La circonscription qui englobe le Canada et les États-Unis a la taille d'un continent: l'Amérique du Nord.

Julien Balkany la sillonne depuis sa déclaration de candidature. De Québec à Seattle en passant par Montréal, New York, Miami, Chicago, Los Angeles, Seattle ou Vancouver. Mais le jeune homme de 30 ans, qui vit à New York depuis huit ans, a le sentiment de mener une campagne plus «pédagogique» qu'électorale.

«Je suis allé à la rencontre d'un maximum de gens. Beaucoup de Français ont coupé les liens avec la France, et ils ne savent pas quel sera le rôle du député», estime celui qui, sans faire mystère de ses sympathies pour la «majorité présidentielle», s'est lancé dans la course sans affiliation partisane.

Demi-frère d'un des proches de Nicolas Sarkozy, le jeune homme croit en ses chances face aux candidats investis par les grands partis: le ticket Corinne Narassiguin et Cyrille Giraud, pour le Parti socialiste (PS) et Europe-Ecologie, et Carole Granade pour le parti de centre droit, le Modem.
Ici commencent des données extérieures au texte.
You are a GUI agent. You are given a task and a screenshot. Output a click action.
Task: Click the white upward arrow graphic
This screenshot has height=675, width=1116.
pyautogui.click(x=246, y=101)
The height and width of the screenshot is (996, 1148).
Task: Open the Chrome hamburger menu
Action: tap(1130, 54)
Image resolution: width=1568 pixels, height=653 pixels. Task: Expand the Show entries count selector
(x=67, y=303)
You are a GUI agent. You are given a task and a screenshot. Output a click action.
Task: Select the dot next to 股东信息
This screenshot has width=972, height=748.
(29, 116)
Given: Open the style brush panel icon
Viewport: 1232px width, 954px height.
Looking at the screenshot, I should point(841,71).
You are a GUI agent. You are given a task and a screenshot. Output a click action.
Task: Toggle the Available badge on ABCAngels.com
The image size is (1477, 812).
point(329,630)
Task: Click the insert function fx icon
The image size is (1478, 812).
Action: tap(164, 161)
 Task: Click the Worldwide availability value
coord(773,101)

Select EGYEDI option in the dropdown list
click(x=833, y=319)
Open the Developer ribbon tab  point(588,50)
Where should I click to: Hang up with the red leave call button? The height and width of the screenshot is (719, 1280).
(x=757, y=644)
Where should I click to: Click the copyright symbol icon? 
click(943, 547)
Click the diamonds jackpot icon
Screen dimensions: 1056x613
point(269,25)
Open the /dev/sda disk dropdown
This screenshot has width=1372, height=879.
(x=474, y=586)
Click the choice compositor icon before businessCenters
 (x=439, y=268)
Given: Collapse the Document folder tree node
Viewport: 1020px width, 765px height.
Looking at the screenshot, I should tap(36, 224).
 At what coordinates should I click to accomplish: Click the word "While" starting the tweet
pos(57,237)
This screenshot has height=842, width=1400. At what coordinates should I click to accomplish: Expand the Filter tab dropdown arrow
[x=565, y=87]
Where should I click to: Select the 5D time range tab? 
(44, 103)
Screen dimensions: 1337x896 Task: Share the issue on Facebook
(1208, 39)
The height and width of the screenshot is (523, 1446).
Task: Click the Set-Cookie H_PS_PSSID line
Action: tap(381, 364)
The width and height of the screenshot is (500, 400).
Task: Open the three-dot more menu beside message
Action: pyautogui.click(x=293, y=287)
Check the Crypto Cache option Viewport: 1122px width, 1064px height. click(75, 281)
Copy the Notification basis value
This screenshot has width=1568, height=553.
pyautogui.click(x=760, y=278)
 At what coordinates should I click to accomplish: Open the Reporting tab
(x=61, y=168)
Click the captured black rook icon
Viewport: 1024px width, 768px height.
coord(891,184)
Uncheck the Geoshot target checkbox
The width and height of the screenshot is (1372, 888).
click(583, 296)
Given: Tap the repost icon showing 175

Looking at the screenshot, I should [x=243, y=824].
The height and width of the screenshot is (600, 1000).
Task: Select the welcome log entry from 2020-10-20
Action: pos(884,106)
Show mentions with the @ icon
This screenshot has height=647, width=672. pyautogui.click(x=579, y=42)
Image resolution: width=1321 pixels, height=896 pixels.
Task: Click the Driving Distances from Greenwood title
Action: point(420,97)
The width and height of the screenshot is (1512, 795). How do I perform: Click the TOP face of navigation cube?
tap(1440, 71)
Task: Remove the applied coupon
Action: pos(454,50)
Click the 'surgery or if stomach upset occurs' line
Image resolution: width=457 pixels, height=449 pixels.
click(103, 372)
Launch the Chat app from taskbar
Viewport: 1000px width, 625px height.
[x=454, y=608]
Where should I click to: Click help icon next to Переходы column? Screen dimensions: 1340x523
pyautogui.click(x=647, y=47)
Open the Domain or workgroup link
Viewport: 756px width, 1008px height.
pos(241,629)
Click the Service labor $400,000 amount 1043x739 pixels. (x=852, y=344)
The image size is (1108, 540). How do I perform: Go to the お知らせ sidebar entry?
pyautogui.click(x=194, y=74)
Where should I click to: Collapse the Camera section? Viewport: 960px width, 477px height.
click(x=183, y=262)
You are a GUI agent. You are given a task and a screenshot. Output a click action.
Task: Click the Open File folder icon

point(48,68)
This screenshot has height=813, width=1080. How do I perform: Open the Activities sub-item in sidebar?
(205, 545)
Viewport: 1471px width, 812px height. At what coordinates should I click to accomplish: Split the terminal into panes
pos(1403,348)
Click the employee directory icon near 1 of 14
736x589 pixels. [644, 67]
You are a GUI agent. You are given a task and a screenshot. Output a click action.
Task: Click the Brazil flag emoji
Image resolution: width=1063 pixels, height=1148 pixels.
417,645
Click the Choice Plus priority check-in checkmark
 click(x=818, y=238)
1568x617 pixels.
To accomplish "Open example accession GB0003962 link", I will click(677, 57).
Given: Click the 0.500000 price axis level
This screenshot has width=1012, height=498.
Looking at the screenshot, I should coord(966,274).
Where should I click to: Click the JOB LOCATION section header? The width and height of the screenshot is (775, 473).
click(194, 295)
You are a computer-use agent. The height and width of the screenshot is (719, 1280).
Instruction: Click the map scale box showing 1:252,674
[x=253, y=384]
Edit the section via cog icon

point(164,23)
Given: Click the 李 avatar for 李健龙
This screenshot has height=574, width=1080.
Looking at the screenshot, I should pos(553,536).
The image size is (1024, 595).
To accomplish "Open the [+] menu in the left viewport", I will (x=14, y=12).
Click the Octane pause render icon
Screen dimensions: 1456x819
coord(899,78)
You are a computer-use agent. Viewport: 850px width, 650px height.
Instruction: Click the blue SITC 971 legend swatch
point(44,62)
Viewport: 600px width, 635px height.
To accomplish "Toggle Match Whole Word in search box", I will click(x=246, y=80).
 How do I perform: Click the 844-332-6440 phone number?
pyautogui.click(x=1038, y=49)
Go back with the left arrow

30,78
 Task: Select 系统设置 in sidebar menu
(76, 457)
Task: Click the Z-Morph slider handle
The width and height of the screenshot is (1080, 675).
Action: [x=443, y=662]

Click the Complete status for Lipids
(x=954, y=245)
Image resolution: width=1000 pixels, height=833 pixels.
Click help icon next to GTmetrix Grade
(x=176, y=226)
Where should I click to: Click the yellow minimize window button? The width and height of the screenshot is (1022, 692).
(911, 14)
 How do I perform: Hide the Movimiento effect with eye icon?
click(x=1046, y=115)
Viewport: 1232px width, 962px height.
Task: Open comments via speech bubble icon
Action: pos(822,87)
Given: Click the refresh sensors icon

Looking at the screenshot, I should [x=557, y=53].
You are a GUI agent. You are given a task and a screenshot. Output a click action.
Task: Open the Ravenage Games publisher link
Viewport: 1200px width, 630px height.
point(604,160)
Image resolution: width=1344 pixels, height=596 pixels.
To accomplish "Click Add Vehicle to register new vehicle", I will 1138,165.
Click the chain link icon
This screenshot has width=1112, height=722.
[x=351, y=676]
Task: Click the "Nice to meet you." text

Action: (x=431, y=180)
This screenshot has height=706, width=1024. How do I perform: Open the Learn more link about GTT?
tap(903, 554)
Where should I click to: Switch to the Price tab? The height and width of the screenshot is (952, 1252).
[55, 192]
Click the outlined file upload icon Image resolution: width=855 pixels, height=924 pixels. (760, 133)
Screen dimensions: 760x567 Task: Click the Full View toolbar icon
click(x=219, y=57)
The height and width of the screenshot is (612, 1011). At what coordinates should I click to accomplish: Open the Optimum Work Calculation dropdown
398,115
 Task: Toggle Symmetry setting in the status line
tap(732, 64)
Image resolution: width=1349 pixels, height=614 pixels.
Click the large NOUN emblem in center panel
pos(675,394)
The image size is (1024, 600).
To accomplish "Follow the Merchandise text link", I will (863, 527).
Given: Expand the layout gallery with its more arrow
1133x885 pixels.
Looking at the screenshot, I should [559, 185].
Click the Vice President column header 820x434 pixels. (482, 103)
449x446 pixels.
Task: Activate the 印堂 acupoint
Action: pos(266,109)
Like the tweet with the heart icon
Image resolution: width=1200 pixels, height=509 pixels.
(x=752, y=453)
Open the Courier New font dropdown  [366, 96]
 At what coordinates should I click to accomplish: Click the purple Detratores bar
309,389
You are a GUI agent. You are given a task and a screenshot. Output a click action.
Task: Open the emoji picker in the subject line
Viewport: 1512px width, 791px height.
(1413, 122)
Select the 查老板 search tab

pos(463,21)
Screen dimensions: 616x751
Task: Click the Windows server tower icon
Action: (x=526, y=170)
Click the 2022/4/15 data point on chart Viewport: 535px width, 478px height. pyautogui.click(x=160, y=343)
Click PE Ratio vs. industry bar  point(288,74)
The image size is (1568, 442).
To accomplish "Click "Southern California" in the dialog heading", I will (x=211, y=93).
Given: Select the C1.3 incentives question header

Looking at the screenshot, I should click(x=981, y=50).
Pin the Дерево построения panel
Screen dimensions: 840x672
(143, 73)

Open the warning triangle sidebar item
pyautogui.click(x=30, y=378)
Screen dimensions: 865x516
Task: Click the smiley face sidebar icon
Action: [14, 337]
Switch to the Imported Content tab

Le Front national, qui avait promis de se joindre à la bataille, n'a pas encore de candidat.

«C'est plus apolitique qu'en France. Les gens sont moins béni-oui-oui. Mais c'est une première, et ça peut réserver des surprises, croit Julien Balkany. Cette circonscription n'est pas un fief, on ne l'hérite de personne.»

Promise dans un premier temps à Christine Lagarde, la candidature UMP de la circonscription Amérique du Nord a été confiée à l'actuel secrétaire d'État au commerce, Frédéric Lefebvre. À gauche comme à droite, ce parachutage fait grincer des dents. Nous avons tenté de contacter la section UMP du Québec, sans succès.

Une nouvelle voix

Les 11 nouveaux députés feront en juillet leur rentrée sur les bancs de l'Assemblée nationale. C'est une première, mais ces nouveaux venus ne risquent pas de jouer les trouble-fête auprès de 577 autres élus de l'Assemblée.

Malgré tout, ils amèneront un «nouveau regard» dans l'hémicycle.

«Il y a 2 millions de Français à l'étranger, c'est une chance pour eux de se faire entendre. Mais on représentera aussi tous les Français. Ce qui est intéressant, c'est d'amener des idées neuves», estime Carole Granade, qui après 15 années passées à San Francisco, vient de se s'installer à Lyon.

La mentalité des Français de l'étranger est «différente» de celle de leurs compatriotes, croit elle aussi la socialiste Corinne Narassinguin, 37 ans, ingénieure en gestion du risque qui vit à New York depuis 15 ans.

«On apporte un regard différent. Quand on voit ce qu'il se passe dans la culture de l'étranger, on se rend mieux compte de ce qui fonctionne et qui ne fonctionne pas.»

«Apolitiques»

De fait, les enjeux défendus par les trois candidats interviewés par La Presse semblent assez voisins: l'accès à l'éducation en français et à la protection sociale - un enjeu, on le devine, plus fort aux États-Unis qu'ici -, et l'aide à l'expatriation. Le Modem insiste sur l'aide aux entreprises, et le PS, sur l'immigration et les questions sociales.

Julien Balkany, qui travaille dans la finance new-yorkaise, espère aussi profiter de son éventuel mandat pour «revaloriser» l'image des Français de l'étranger, qui, croit-il, sont souvent perçus comme des «parias» qui ont choisi l'étranger pour ne «pas payer d'impôts».

Mais, unanimement, les candidats de droite, de centre et de gauche, rejettent l'idée récemment exprimée à l'UMP d'interdire la double nationalité.

Ce premier scrutin comporte également sa part d'inconnus, dont le taux de participation, notamment en raison des difficultés que pourraient avoir les Français du Canada à voter. Ottawa refuse d'être inclus dans une circonscription et s'oppose à la tenue d'un scrutin étranger sur son territoire.

De passage récemment à Montréal, Carole Granade et Corinne Narassiguin ont d'ailleurs opté pour des rassemblements modestes, dans des cafés.